American geologist (born c. 1964)

Allison M. Macfarlane directs the School of Public Policy and Global Affairs at the University of British Columbia. She is the former director of the Institute for International Science and Technology Policy at George Washington University, where she was Professor of Science Policy and International Affairs. She is the 14th and former chairman of the United States Nuclear Regulatory Commission (NRC) from July 9, 2012, to December 31, 2014.

==Early life==
Macfarlane was educated at the University of Rochester, where she earned B.Sc. in Geological Sciences in 1987. At Massachusetts Institute of Technology she earned a Ph.D. in Geology in 1992. She held fellowships at Radcliffe College, Harvard University, Stanford University, and MIT.

== Career ==
She was assistant professor of earth science and international affairs at Georgia Tech from 2003-4. Macfarlane was also an associate professor of environmental science and policy at George Mason University.

While at GMU, Macfarlane was a member of the Blue Ribbon Commission on America's Nuclear Future from 2010 to 2012. The panel was charged by the Secretary of Energy to examine the issues associated with nuclear waste disposal in the United States.

When NRC commission chair Gregory Jaczko was forced to step down in May 2012, Macfarlane was appointed to complete the term. She was confirmed for a full five-year term by the United States Senate on July 1, 2013.

As Chairman of the NRC, Macfarlane prioritized the lessons learned from the North Anna and Fukushima incidents, as well as improving the NRC's communication with public stakeholders and paying more attention to the back end of the fuel cycle in an era when more U.S. nuclear power plants were decommissioned than built.

She also pushed to make the NRC a more family-friendly workplace. She had raised questions a decade earlier about the suitability of the Yucca Mountain site for long-term geologic disposal of high-level nuclear waste. Supporters of Yucca Mountain expected her to stall licensing of Yucca Mountain, but she complied with a court order that ruled her predecessor's actions illegal and directed the NRC to continue its licensing review.
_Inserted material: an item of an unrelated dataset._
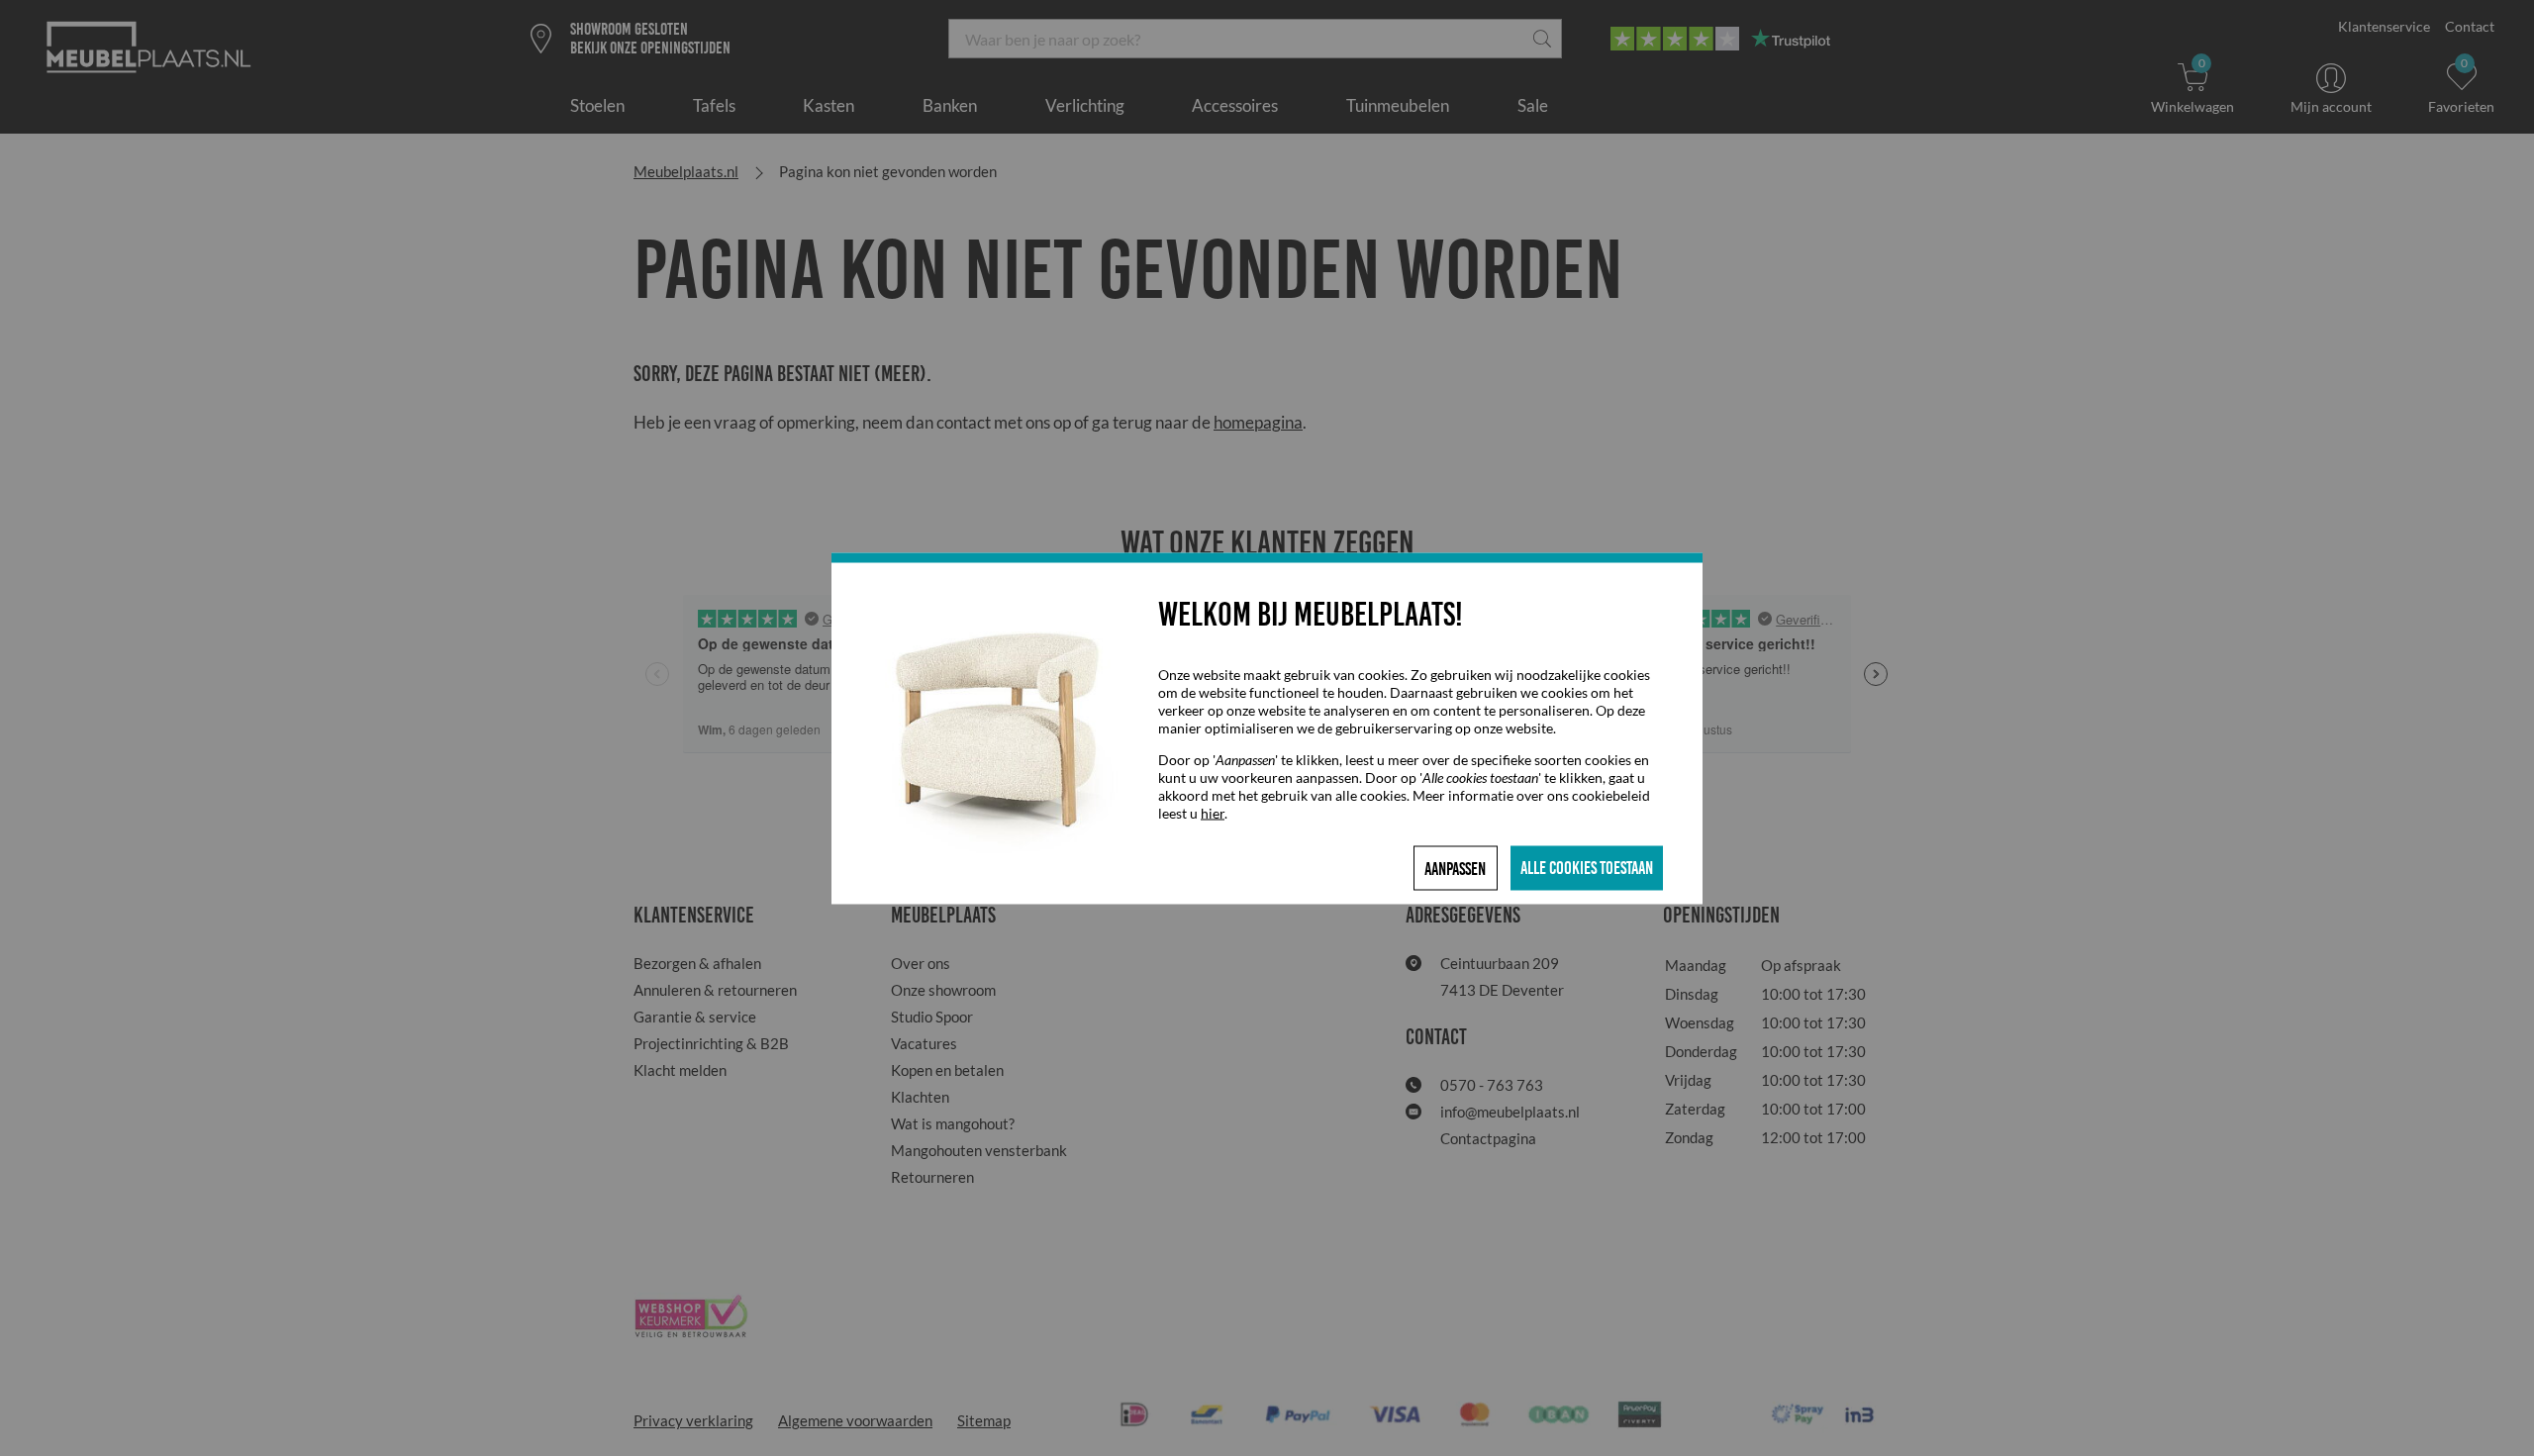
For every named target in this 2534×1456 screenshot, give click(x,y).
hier (1212, 812)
Instead of completing her term at NRC, Macfarlane became the Director of the Institute for International Science and Technology Policy and a Professor of science policy and international affairs at Elliott School of International Affairs at George Washington University in December 2014. She has written 10+ articles for the Bulletin of the Atomic Scientists.

==Views==
In her 2006 book, Uncertainty Underground, Macfarlane criticized plans to store spent nuclear fuel in Yucca Mountain. Macfarlane supported storing nuclear waste at reactor sites as a temporary measure while finding a permanent underground repository that was more geologically stable and had local public support. She argued that starting the waste in dry casks is a proven method on this shorter time scale, reduces radioactivity before transport, and provides time for analyzing and comparing alternative sites. She also described how seismic and volcanic activity as well as oxidation of casks would make the nuclear waste unstable over a longer time frame.

== Works ==

- "Déjà vu for U.S. nuclear waste". Science. 30 June 2017

- Uncertainty Underground: Yucca Mountain and the Nation's High Level Nuclear Waste, MIT Press, 2006. ISBN 978-0-2626-3332-1

==Personal life==
Macfarlane is married to Hugh Gusterson, a professor of anthropology and author of works on nuclear culture, with whom she has two children.